[DIRECTIONS]:
Whenever a line below includes "Disc", add it to the tally, then give the total and nothing more.

*** DATA Section Begins ***

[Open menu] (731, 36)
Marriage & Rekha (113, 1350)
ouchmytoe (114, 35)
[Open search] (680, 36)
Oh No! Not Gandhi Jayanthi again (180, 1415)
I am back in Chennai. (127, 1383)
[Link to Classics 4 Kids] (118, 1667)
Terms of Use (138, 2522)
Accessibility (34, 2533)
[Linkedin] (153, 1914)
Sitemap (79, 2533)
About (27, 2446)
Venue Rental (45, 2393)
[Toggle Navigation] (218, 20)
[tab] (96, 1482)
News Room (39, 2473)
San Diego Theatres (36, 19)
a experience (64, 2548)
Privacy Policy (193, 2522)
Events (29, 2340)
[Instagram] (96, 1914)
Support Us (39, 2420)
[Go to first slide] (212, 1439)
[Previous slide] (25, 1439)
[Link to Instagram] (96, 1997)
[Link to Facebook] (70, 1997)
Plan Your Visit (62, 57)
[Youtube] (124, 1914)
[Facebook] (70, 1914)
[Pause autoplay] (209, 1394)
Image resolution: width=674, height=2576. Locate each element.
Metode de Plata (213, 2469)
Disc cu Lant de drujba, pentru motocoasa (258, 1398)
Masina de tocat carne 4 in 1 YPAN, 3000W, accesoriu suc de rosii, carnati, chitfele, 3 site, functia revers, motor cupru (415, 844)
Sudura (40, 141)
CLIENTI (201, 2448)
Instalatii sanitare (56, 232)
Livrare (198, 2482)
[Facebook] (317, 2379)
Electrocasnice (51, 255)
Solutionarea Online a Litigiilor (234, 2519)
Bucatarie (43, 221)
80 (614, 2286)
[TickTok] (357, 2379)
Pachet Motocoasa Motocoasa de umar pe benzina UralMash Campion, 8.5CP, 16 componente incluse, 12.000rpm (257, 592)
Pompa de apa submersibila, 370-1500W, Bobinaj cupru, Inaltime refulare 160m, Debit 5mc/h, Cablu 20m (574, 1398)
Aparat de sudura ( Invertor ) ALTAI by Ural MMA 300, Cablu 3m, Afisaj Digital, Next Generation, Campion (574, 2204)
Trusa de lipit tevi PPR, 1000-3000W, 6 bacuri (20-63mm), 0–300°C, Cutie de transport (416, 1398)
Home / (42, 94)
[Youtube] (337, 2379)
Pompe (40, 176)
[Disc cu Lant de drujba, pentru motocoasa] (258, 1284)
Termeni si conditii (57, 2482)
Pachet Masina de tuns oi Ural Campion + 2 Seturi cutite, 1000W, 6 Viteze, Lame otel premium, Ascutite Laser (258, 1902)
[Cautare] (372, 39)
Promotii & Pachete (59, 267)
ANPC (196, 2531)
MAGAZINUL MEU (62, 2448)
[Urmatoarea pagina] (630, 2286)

*** DATA Section Ends ***

[SOLUTION TO THIS TASK]:
2